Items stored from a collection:
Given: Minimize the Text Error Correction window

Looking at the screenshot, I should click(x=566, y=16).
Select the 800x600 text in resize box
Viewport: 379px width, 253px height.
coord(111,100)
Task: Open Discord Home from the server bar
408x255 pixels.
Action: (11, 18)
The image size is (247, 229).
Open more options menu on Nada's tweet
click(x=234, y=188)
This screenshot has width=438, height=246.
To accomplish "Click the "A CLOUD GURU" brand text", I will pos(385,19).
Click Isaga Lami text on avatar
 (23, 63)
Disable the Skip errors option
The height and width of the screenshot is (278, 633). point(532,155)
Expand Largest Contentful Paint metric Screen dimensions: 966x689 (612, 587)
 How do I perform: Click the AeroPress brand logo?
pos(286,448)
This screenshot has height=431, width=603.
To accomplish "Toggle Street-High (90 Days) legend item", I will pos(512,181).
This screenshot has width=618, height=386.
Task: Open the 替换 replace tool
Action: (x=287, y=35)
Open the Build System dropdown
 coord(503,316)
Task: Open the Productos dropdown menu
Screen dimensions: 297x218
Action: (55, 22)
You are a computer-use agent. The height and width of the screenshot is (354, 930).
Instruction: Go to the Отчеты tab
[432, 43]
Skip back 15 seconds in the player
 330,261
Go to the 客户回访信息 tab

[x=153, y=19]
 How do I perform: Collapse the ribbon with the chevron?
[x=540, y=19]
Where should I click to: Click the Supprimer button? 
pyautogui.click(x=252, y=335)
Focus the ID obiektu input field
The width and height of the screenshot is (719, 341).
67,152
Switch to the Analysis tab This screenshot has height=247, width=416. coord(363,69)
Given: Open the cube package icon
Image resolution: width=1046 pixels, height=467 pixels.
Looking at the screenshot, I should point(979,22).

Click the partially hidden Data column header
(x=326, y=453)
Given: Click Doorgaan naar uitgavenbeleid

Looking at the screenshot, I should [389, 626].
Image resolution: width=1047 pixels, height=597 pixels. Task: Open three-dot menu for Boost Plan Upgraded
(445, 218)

◆ **Given problem**
How many lines of the listing above contain the string "pixels"? Reply with the number only.

◆ **Task answer**
3